Count the lines of the items below: how many contain the word "height"? Reply with the number only.

Data drawn from a collection:
§ §

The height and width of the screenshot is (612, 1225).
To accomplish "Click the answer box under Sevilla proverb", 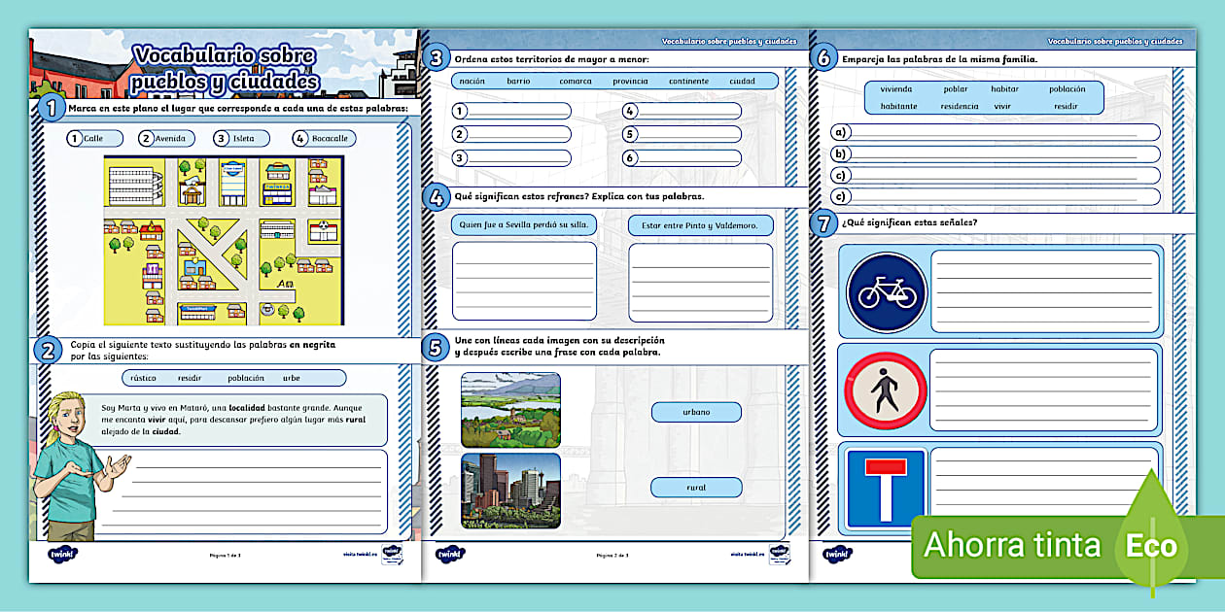I will pyautogui.click(x=524, y=282).
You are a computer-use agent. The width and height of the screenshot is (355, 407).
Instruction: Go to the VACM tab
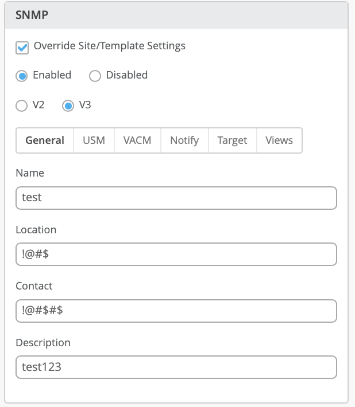[x=137, y=140]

§ §

--- The response ---
2